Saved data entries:
BEGIN

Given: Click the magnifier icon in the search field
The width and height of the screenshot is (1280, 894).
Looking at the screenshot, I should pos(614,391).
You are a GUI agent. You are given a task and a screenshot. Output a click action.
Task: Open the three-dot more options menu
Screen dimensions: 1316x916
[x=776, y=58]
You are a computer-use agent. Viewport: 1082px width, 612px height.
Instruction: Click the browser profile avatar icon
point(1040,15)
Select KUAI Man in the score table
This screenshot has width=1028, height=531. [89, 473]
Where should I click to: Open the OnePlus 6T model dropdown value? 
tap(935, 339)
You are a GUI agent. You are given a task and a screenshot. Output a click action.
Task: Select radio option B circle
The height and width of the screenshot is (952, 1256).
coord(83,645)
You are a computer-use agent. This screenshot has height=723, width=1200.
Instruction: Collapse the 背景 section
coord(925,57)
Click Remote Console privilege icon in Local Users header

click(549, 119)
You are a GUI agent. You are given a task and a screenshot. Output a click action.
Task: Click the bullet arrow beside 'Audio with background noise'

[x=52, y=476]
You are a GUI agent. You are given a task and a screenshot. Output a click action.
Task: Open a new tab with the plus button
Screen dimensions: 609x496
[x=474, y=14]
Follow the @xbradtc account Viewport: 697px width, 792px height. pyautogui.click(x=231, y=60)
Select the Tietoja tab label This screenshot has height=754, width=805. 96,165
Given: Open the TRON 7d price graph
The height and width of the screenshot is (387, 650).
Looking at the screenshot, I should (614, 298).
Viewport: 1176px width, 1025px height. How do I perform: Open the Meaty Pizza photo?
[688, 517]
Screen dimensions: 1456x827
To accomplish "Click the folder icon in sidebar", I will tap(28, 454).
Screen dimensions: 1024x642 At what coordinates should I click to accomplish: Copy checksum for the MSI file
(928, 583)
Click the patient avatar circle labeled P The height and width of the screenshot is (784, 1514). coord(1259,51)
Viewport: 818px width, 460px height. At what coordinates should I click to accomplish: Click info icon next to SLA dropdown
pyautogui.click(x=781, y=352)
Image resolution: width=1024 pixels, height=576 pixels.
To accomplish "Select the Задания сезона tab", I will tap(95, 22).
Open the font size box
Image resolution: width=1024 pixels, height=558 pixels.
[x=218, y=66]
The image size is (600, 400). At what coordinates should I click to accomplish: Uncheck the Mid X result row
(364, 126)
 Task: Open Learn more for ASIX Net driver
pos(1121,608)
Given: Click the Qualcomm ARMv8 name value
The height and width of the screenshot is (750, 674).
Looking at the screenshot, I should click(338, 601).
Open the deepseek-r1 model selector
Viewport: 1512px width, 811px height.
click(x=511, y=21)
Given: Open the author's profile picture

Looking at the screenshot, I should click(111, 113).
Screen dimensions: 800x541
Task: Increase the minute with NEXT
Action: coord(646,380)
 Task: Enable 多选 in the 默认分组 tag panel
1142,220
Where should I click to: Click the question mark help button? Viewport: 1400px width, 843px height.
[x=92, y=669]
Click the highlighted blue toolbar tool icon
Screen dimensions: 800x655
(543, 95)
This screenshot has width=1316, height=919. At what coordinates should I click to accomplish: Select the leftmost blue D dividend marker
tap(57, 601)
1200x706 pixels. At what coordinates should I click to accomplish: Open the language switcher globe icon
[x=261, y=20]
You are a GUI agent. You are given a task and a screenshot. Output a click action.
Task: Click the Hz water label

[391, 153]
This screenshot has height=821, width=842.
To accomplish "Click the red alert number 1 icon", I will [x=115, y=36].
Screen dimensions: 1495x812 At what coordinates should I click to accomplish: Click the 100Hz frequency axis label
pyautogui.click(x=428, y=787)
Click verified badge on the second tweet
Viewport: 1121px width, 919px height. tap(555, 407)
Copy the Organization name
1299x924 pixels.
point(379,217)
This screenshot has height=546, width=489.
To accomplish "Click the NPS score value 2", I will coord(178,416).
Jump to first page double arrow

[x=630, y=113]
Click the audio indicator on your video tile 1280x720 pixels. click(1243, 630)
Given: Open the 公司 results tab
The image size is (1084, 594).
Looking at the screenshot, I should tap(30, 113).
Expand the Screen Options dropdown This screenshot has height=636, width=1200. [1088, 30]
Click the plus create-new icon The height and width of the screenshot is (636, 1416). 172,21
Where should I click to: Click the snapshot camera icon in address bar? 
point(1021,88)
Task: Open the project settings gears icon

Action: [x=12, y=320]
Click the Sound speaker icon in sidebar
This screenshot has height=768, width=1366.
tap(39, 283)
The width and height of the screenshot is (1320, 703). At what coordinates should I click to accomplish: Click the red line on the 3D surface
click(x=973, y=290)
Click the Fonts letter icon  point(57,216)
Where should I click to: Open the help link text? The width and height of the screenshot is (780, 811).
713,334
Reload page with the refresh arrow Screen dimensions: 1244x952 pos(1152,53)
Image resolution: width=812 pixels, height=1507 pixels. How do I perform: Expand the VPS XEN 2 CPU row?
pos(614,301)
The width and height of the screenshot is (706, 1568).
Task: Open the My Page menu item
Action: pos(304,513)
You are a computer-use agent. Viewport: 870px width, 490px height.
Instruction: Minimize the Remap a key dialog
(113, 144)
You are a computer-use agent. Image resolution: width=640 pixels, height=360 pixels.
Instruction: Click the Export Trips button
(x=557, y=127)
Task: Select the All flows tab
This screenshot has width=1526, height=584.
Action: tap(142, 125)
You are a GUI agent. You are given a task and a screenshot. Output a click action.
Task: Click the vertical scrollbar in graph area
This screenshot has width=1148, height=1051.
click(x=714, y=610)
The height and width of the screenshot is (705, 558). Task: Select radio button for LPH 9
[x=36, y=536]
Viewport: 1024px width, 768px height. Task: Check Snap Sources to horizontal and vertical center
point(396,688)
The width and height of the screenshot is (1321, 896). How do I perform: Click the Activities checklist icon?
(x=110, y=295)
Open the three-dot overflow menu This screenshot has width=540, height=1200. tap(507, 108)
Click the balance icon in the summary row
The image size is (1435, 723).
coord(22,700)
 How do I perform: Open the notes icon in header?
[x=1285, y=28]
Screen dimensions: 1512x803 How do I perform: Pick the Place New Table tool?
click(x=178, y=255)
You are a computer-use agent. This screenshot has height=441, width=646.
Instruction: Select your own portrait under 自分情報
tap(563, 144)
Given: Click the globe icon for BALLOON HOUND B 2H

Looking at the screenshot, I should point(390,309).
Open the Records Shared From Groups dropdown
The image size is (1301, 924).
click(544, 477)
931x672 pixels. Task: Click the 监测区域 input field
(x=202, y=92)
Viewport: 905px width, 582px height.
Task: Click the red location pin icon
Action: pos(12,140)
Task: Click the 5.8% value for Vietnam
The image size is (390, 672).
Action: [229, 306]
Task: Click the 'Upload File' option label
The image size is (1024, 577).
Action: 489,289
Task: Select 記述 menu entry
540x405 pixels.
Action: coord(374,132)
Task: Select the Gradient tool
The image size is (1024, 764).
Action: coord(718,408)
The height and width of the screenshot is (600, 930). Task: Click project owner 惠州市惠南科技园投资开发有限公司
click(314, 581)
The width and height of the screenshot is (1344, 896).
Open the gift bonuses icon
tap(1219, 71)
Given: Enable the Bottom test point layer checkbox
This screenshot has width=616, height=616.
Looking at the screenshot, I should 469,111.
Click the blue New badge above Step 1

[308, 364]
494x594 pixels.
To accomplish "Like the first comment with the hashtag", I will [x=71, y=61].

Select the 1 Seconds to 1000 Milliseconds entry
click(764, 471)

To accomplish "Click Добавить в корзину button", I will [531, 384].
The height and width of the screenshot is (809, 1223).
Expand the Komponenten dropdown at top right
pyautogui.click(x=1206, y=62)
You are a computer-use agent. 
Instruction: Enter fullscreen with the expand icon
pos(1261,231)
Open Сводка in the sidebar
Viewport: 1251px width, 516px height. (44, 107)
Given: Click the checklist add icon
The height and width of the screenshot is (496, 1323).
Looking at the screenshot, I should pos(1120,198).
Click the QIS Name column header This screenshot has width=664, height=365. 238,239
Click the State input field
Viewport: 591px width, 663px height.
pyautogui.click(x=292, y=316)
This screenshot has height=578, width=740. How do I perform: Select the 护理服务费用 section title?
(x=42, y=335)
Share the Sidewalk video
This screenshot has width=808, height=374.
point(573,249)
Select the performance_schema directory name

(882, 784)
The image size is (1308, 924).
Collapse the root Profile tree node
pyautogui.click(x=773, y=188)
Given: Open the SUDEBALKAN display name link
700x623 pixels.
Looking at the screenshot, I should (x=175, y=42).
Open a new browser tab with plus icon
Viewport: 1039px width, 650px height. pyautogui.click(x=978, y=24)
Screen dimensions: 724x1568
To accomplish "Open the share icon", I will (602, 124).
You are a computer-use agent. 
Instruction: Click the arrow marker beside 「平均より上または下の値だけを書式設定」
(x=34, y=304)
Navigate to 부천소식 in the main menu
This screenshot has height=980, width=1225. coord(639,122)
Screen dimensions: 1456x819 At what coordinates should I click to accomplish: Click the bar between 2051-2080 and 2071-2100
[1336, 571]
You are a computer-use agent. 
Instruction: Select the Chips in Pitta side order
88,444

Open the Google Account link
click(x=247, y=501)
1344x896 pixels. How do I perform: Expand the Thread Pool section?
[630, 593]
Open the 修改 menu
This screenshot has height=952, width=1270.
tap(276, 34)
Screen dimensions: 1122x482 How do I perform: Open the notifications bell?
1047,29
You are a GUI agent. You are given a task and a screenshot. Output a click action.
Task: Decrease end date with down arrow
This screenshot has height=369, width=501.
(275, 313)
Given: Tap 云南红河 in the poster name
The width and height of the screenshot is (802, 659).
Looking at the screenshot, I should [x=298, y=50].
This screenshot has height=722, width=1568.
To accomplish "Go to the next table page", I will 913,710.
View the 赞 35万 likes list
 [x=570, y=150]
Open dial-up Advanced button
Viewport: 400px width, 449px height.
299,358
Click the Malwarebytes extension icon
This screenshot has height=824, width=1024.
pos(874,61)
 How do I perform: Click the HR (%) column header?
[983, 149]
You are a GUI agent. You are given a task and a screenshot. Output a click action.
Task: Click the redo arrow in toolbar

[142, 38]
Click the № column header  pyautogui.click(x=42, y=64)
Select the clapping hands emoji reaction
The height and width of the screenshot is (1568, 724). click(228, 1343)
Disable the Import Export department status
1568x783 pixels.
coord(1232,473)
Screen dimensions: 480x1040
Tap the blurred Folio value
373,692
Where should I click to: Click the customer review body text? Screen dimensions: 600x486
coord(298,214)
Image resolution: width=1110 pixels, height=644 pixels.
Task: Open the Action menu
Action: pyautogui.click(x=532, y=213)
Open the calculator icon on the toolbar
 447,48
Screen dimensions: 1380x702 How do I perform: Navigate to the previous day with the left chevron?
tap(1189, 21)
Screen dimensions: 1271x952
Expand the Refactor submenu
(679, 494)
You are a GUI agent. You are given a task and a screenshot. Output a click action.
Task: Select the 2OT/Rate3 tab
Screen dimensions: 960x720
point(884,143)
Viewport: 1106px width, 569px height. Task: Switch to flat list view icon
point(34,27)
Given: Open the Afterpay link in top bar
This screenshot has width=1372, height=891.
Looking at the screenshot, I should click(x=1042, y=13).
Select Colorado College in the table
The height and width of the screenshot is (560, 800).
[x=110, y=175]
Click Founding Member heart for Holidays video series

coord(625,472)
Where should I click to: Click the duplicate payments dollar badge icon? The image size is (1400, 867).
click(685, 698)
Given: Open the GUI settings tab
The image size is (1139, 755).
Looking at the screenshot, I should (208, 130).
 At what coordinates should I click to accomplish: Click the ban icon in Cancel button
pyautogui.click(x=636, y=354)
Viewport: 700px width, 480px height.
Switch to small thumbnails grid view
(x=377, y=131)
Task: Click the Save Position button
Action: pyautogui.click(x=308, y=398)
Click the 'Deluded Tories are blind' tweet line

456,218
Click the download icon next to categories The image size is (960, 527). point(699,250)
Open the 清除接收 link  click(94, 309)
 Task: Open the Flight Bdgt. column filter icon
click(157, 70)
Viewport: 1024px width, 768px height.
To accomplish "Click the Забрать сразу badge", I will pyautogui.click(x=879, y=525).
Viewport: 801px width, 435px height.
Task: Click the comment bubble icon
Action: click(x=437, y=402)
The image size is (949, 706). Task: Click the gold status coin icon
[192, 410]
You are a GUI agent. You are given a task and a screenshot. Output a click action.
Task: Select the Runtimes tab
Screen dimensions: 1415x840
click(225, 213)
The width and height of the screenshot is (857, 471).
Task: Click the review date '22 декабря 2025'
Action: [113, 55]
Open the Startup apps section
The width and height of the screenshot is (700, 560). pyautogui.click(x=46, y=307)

END

_Prompt_
When you reach the line containing "Screen dimensions: 960x720" in the data above, start copying exactly, and stop after the line containing "Task: Select the Runtimes tab".

_Output for this task_
Screen dimensions: 960x720
point(884,143)
Viewport: 1106px width, 569px height. Task: Switch to flat list view icon
point(34,27)
Given: Open the Afterpay link in top bar
This screenshot has width=1372, height=891.
Looking at the screenshot, I should click(x=1042, y=13).
Select Colorado College in the table
The height and width of the screenshot is (560, 800).
[x=110, y=175]
Click Founding Member heart for Holidays video series

coord(625,472)
Where should I click to: Click the duplicate payments dollar badge icon? The image size is (1400, 867).
click(685, 698)
Given: Open the GUI settings tab
The image size is (1139, 755).
Looking at the screenshot, I should (208, 130).
 At what coordinates should I click to accomplish: Click the ban icon in Cancel button
pyautogui.click(x=636, y=354)
Viewport: 700px width, 480px height.
Switch to small thumbnails grid view
(x=377, y=131)
Task: Click the Save Position button
Action: pyautogui.click(x=308, y=398)
Click the 'Deluded Tories are blind' tweet line

456,218
Click the download icon next to categories The image size is (960, 527). point(699,250)
Open the 清除接收 link  click(94, 309)
 Task: Open the Flight Bdgt. column filter icon
click(157, 70)
Viewport: 1024px width, 768px height.
To accomplish "Click the Забрать сразу badge", I will pyautogui.click(x=879, y=525).
Viewport: 801px width, 435px height.
Task: Click the comment bubble icon
Action: click(x=437, y=402)
The image size is (949, 706). Task: Click the gold status coin icon
[192, 410]
You are a GUI agent. You are given a task and a screenshot. Output a click action.
Task: Select the Runtimes tab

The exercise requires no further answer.